Wright will remain on administrative duty until her last day and will get a severance package that's equivalent to 22 weeks' pay, according to her separation agreement.
The deputy chief is "resigning in good standing," the agreement says.
In a separate statement, Interim Chief Jennifer Morrison said Wright's social media problems had "become an impediment to how we interact with and maintain trust with important segments of the Burlington community.
"A negotiated separation is the most prudent way to move forward," Morrison’s statement says. "The Burlington Police Department thanks Jan for over 18 years of outstanding service to the Burlington community and nearly 34 years to the profession. We wish her the best in future endeavors."
Morrison declined to comment further: "There's a lot I could say, but I'm going to stick to my statement for now," she said.
Wright is the second Queen City police leader to resign in the wake of the social media scandal. In December, then-chief Brandon del Pozo admitted to creating an anonymous @WinkleWatchers account on Twitter to troll a police department critic, and to previously lying to Seven Days about the account. He resigned on December 16 amid public outcry.
Weinberger appointed Wright acting chief, but hours later he demoted her after she admitted to operating her own anonymous Facebook profile, "Lori Spicer." The city launched an internal investigation into Wright's social media activities, which turned up about 19 problematic posts and another online pseudonym, "Abby Sykes."

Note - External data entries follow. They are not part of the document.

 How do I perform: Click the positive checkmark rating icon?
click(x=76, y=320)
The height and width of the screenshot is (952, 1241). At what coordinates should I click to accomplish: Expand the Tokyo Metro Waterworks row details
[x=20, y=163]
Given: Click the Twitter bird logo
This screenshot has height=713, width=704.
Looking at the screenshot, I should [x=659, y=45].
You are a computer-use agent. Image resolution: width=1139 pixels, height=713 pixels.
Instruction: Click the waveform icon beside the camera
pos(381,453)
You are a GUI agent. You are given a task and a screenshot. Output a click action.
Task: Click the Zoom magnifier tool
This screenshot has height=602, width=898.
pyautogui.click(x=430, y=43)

The city released its report on January 27. In the days following, VTDigger.org and Seven Days uncovered dozens of additional comments from Wright, including posts in which she questioned the racial makeup of the majority-minority Burlington Police Commission. Those commissioners, plus city councilors and other Burlington residents, called for a fuller accounting of Wright's online activities.
Morrison pledged to review the posts but said last week that Wright's status with the department hadn't changed. The interim chief had already suspended Wright for eight days, unpaid, and ordered Wright to undergo a restorative justice process with the targets of her trolling.
Wright's separation agreement says she will receive her usual pay and benefits, and she will make regular contributions to retirement and health care until her severance and unused vacation time are paid out in full.
Wright will stay on duty until February 21 "to ensure orderly knowledge transfer within the Police Department administration," according to Morrison.
The agreement also includes a non-disparagement clause, stipulating that neither Wright nor the city will "make any adverse comments about the other to any media or press."
The Burlington police union issued a statement in support of Wright's resignation. Wright's behavior harmed morale set a poor example for officers she led, the statement said.
At Monday night’s council meeting, resident Jim Carrier called for an independent investigation into social media practices among Burlington police officers “that does not include the police, city attorney or the mayor’s office.”
Resident Trish O’Kane, too, called for a more thorough investigation and for increased civilian oversight of the police department. O’Kane, a University of Vermont media literacy professor, said she was especially troubled that Wright had, using an online pseudonym, attempted to discredit a traffic stop study by fellow UVM prof Stephanie Seguino.
Released in 2017, Seguino's study concluded that police stop and search drivers of color more frequently than white operators. Using her Sykes profile, Wright called Seguino’s study “fake fake fake.”